Thus is insteresting

On Thu, Oct 13, 2022 at 12:52 PM Michael Black via groups.io <mdblack98=
[email protected]> wrote:

The only way to properly measure an antenna is at the antenna initially.
Once you're happy with the antenna the coax can mostly be ignored and you
should NOT change your antenna based on any measurements done with the coax
connected. Coax has it's own inductance and reactance and impedance which
you cannot change. This is also why tuners are best placed at the antenna
and not at the rig as the tuner can get misled by common mode also and coax
effects.
If the VNA allows proper calibration you can calibrate your coax by
putting the open/short/load at the end of the coax where you are hooking up
the antenna. Then when you measure at the rig side you will see just the
antenna (plus whatever common mode is coming back at you) and it should
like the measurement done at the antenna. To see if common mode is
affecting your measurement you can add a 1/4 lambda length coax jumper and
see if your VNA answer changes.

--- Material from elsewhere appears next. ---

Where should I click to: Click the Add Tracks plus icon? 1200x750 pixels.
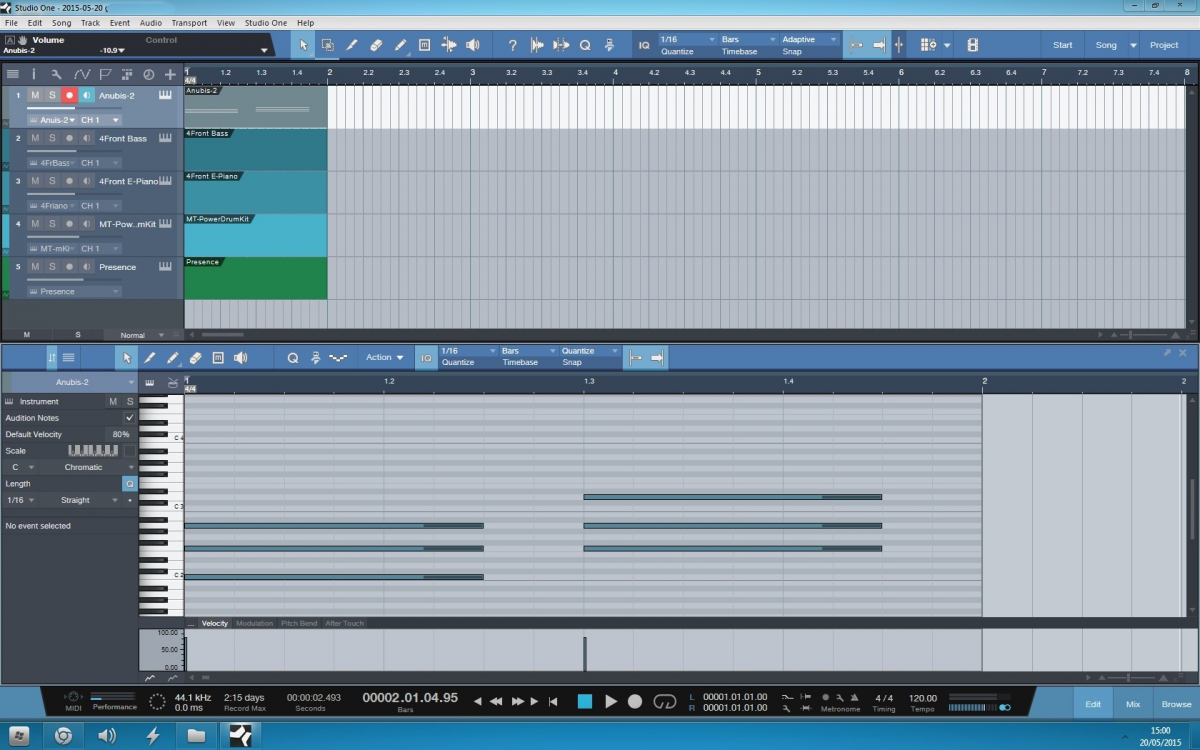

If it does than common mode is affecting
your measurement and you can pretty much ignore what the VNA says at that
point.
Adapters don't cause a lot of problems so an SMA/PL-259 or SMA/UHF adapter
should be OK so at least you are using the same loads all the time (there
is (or rather should be) some minor variation between loads).
What you should look for is tuning at the antenna for j0=0 (resonance) --
the frequency where j0=0 occurs should not change with the coax even if
common mode occurs. The rest of the curve might change though. The
reason is that you don't get much common mode at the resonant frequency.
I just went through this exercise tuning a 6M beam where we found a
Cushcraft 6M4EL had the wrong measurements in the manual. Once we got the
antenna tuned properly (adjusting the feed element for frequency and D1 for
impedance) we were able to get an SWR of 1.07 and 600KHz width < 1.5. Once
we connected the coax the tuned frequency stayed the same but the SWR
increased a bit to 1.12 which is expected due to the added connectors. A
proper choke at the antenna suppressed common mode on the non-resonant
frequencies so the VNA smith chart didn't change much with the coax added.
Mike W9MDB
On Thursday, October 13, 2022 at 02:10:17 PM CDT, Connie Stillinger
via groups.io <stillinger@...> wrote:

Hi -- I would like to use the NanoVNA for measuring and adjusting
antennas in the field for relatively casual POTA and other portable ham
radio activities (e.g. tuning the loading coil on a vertical; or tuning
wire lengths on a dipole or EFHW; etc).

My antennas' feed points as well as my feed lines are all either UHF or
BNC, and my radio has a UHF connector.

The problem is that the NanoVNA has SMA connectors and only an SMA
calibration set. In order to measure my antennas and cables I need to
use adapters.

Do I need to acquire or make BNC and UHF calibration sets for this kind of
field antenna measurement? Or is calibration using the SMA cal set at
all useful for this kind of amateur radio activity? I know it's not ideal
but since I'm not looking for a high degree of precision I wonder how bad
the error will be.

How can I measure the error due to the use of adaptors?